======== Material for this task ========
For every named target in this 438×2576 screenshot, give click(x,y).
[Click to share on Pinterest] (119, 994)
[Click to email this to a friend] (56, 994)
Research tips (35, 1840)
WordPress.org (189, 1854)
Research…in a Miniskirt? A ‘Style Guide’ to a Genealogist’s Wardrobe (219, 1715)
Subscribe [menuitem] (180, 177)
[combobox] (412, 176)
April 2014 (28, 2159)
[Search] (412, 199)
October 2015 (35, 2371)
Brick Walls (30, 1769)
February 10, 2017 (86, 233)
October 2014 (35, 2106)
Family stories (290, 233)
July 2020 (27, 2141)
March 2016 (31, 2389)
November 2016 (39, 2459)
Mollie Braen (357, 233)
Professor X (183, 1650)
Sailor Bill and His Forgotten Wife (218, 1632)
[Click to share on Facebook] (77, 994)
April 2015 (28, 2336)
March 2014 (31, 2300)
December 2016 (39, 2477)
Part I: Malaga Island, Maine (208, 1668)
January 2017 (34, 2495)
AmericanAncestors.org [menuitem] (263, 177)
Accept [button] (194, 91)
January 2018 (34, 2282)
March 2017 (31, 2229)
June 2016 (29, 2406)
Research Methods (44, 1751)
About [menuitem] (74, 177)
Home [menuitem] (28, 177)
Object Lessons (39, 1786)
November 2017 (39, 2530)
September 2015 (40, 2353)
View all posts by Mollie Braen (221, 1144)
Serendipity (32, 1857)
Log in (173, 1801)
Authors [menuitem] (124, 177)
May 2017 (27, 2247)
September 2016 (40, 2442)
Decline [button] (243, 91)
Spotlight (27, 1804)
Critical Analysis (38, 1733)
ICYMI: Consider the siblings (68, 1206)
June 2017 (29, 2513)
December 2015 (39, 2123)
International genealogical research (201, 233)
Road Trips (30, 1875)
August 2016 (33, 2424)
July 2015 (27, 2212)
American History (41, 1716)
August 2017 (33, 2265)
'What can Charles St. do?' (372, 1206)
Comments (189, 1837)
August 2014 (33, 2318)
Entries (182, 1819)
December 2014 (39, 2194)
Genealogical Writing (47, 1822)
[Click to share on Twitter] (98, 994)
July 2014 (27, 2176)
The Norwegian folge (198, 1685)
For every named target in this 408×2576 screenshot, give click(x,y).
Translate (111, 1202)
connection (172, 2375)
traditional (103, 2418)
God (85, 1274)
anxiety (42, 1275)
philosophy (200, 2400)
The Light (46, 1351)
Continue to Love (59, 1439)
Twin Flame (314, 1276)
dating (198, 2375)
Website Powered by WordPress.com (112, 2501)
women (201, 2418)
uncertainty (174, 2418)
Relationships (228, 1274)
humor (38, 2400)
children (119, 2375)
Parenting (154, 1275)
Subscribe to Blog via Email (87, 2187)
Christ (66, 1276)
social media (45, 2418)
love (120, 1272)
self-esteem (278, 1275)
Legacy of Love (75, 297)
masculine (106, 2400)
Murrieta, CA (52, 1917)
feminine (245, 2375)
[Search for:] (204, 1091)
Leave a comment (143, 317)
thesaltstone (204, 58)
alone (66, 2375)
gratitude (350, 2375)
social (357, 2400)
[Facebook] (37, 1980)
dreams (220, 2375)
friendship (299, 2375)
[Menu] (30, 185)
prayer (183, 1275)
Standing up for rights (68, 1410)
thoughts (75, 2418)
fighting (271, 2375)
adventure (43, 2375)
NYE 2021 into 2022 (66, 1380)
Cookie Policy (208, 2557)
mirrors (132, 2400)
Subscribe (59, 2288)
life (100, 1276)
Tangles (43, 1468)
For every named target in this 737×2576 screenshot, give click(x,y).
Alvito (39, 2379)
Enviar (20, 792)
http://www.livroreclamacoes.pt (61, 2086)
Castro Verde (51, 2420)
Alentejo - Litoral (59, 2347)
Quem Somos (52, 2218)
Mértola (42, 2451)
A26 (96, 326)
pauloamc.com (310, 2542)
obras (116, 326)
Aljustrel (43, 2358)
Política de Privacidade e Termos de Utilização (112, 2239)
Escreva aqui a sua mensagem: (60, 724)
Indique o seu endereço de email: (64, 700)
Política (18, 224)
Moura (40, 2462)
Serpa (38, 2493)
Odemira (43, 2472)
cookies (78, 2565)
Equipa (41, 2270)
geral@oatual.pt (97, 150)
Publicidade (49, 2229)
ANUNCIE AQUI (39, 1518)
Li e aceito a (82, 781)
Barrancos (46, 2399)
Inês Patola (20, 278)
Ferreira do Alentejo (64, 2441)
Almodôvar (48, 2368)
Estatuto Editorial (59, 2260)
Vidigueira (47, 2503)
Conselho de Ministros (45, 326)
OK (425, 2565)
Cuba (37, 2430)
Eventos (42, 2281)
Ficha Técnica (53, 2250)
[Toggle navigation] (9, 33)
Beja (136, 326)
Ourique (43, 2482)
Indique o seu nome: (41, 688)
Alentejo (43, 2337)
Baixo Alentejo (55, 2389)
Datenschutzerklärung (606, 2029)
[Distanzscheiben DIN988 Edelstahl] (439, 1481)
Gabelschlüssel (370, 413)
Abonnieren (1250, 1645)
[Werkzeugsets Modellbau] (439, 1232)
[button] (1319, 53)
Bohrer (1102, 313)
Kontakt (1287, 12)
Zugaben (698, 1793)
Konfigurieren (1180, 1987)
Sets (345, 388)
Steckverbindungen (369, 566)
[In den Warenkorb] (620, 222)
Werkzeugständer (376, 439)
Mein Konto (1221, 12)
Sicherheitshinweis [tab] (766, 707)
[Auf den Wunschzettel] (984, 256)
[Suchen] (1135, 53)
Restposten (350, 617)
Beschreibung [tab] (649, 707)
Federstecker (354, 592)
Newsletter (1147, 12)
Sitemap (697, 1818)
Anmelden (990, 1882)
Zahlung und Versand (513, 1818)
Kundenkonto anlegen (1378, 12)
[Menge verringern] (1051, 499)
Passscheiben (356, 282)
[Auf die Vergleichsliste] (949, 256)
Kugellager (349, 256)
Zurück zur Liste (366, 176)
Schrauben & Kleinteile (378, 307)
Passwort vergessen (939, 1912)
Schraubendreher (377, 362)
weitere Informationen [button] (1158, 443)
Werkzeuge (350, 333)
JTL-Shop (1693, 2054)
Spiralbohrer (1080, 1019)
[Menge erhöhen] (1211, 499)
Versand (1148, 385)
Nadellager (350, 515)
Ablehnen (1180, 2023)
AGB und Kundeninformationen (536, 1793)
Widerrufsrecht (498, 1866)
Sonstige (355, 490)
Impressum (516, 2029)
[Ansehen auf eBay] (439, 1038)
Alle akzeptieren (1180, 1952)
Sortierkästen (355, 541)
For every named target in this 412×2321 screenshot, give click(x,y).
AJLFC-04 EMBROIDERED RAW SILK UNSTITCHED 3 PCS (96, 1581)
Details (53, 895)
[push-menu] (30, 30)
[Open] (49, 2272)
========
◆ Exercise: Every piece of the data must be set down exactly. Omit nothing.

◆ Task solution:
For every named target in this 438×2576 screenshot, give click(x,y).
[Click to share on Pinterest] (119, 994)
[Click to email this to a friend] (56, 994)
Research tips (35, 1840)
WordPress.org (189, 1854)
Research…in a Miniskirt? A ‘Style Guide’ to a Genealogist’s Wardrobe (219, 1715)
Subscribe [menuitem] (180, 177)
[combobox] (412, 176)
April 2014 (28, 2159)
[Search] (412, 199)
October 2015 (35, 2371)
Brick Walls (30, 1769)
February 10, 2017 (86, 233)
October 2014 (35, 2106)
Family stories (290, 233)
July 2020 (27, 2141)
March 2016 (31, 2389)
November 2016 (39, 2459)
Mollie Braen (357, 233)
Professor X (183, 1650)
Sailor Bill and His Forgotten Wife (218, 1632)
[Click to share on Facebook] (77, 994)
April 2015 (28, 2336)
March 2014 (31, 2300)
December 2016 (39, 2477)
Part I: Malaga Island, Maine (208, 1668)
January 2017 (34, 2495)
AmericanAncestors.org [menuitem] (263, 177)
Accept [button] (194, 91)
January 2018 (34, 2282)
March 2017 (31, 2229)
June 2016 (29, 2406)
Research Methods (44, 1751)
About [menuitem] (74, 177)
Home [menuitem] (28, 177)
Object Lessons (39, 1786)
November 2017 (39, 2530)
September 2015 (40, 2353)
View all posts by Mollie Braen (221, 1144)
Serendipity (32, 1857)
Log in (173, 1801)
Authors [menuitem] (124, 177)
May 2017 (27, 2247)
September 2016 (40, 2442)
Decline [button] (243, 91)
Spotlight (27, 1804)
Critical Analysis (38, 1733)
ICYMI: Consider the siblings (68, 1206)
June 2017 (29, 2513)
December 2015 (39, 2123)
International genealogical research (201, 233)
Road Trips (30, 1875)
August 2016 (33, 2424)
July 2015 (27, 2212)
American History (41, 1716)
August 2017 (33, 2265)
'What can Charles St. do?' (372, 1206)
Comments (189, 1837)
August 2014 (33, 2318)
Entries (182, 1819)
December 2014 (39, 2194)
Genealogical Writing (47, 1822)
[Click to share on Twitter] (98, 994)
July 2014 (27, 2176)
The Norwegian folge (198, 1685)
For every named target in this 408×2576 screenshot, give click(x,y).
Translate (111, 1202)
connection (172, 2375)
traditional (103, 2418)
God (85, 1274)
anxiety (42, 1275)
philosophy (200, 2400)
The Light (46, 1351)
Continue to Love (59, 1439)
Twin Flame (314, 1276)
dating (198, 2375)
Website Powered by WordPress.com (112, 2501)
women (201, 2418)
uncertainty (174, 2418)
Relationships (228, 1274)
humor (38, 2400)
children (119, 2375)
Parenting (154, 1275)
Subscribe to Blog via Email (87, 2187)
Christ (66, 1276)
social media (45, 2418)
love (120, 1272)
self-esteem (278, 1275)
Legacy of Love (75, 297)
masculine (106, 2400)
Murrieta, CA (52, 1917)
feminine (245, 2375)
[Search for:] (204, 1091)
Leave a comment (143, 317)
thesaltstone (204, 58)
alone (66, 2375)
gratitude (350, 2375)
social (357, 2400)
[Facebook] (37, 1980)
dreams (220, 2375)
friendship (299, 2375)
[Menu] (30, 185)
prayer (183, 1275)
Standing up for rights (68, 1410)
thoughts (75, 2418)
fighting (271, 2375)
adventure (43, 2375)
NYE 2021 into 2022 (66, 1380)
Cookie Policy (208, 2557)
mirrors (132, 2400)
Subscribe (59, 2288)
life (100, 1276)
Tangles (43, 1468)
For every named target in this 737×2576 screenshot, give click(x,y).
Alvito (39, 2379)
Enviar (20, 792)
http://www.livroreclamacoes.pt (61, 2086)
Castro Verde (51, 2420)
Alentejo - Litoral (59, 2347)
Quem Somos (52, 2218)
Mértola (42, 2451)
A26 (96, 326)
pauloamc.com (310, 2542)
obras (116, 326)
Aljustrel (43, 2358)
Política de Privacidade e Termos de Utilização (112, 2239)
Escreva aqui a sua mensagem: (60, 724)
Indique o seu endereço de email: (64, 700)
Política (18, 224)
Moura (40, 2462)
Serpa (38, 2493)
Odemira (43, 2472)
cookies (78, 2565)
Equipa (41, 2270)
geral@oatual.pt (97, 150)
Publicidade (49, 2229)
ANUNCIE AQUI (39, 1518)
Li e aceito a (82, 781)
Barrancos (46, 2399)
Inês Patola (20, 278)
Ferreira do Alentejo (64, 2441)
Almodôvar (48, 2368)
Estatuto Editorial (59, 2260)
Vidigueira (47, 2503)
Conselho de Ministros (45, 326)
OK (425, 2565)
Cuba (37, 2430)
Eventos (42, 2281)
Ficha Técnica (53, 2250)
[Toggle navigation] (9, 33)
Beja (136, 326)
Ourique (43, 2482)
Indique o seu nome: (41, 688)
Alentejo (43, 2337)
Baixo Alentejo (55, 2389)
Datenschutzerklärung (606, 2029)
[Distanzscheiben DIN988 Edelstahl] (439, 1481)
Gabelschlüssel (370, 413)
Abonnieren (1250, 1645)
[Werkzeugsets Modellbau] (439, 1232)
[button] (1319, 53)
Bohrer (1102, 313)
Kontakt (1287, 12)
Zugaben (698, 1793)
Konfigurieren (1180, 1987)
Sets (345, 388)
Steckverbindungen (369, 566)
[In den Warenkorb] (620, 222)
Werkzeugständer (376, 439)
Mein Konto (1221, 12)
Sicherheitshinweis [tab] (766, 707)
[Auf den Wunschzettel] (984, 256)
[Suchen] (1135, 53)
Restposten (350, 617)
Beschreibung [tab] (649, 707)
Federstecker (354, 592)
Newsletter (1147, 12)
Sitemap (697, 1818)
Anmelden (990, 1882)
Zahlung und Versand (513, 1818)
Kundenkonto anlegen (1378, 12)
[Menge verringern] (1051, 499)
Passscheiben (356, 282)
[Auf die Vergleichsliste] (949, 256)
Kugellager (349, 256)
Zurück zur Liste (366, 176)
Schrauben & Kleinteile (378, 307)
Passwort vergessen (939, 1912)
Schraubendreher (377, 362)
weitere Informationen [button] (1158, 443)
Werkzeuge (350, 333)
JTL-Shop (1693, 2054)
Spiralbohrer (1080, 1019)
[Menge erhöhen] (1211, 499)
Versand (1148, 385)
Nadellager (350, 515)
Ablehnen (1180, 2023)
AGB und Kundeninformationen (536, 1793)
Widerrufsrecht (498, 1866)
Sonstige (355, 490)
Impressum (516, 2029)
[Ansehen auf eBay] (439, 1038)
Alle akzeptieren (1180, 1952)
Sortierkästen (355, 541)
For every named target in this 412×2321 screenshot, give click(x,y).
AJLFC-04 EMBROIDERED RAW SILK UNSTITCHED 3 PCS (96, 1581)
Details (53, 895)
[push-menu] (30, 30)
[Open] (49, 2272)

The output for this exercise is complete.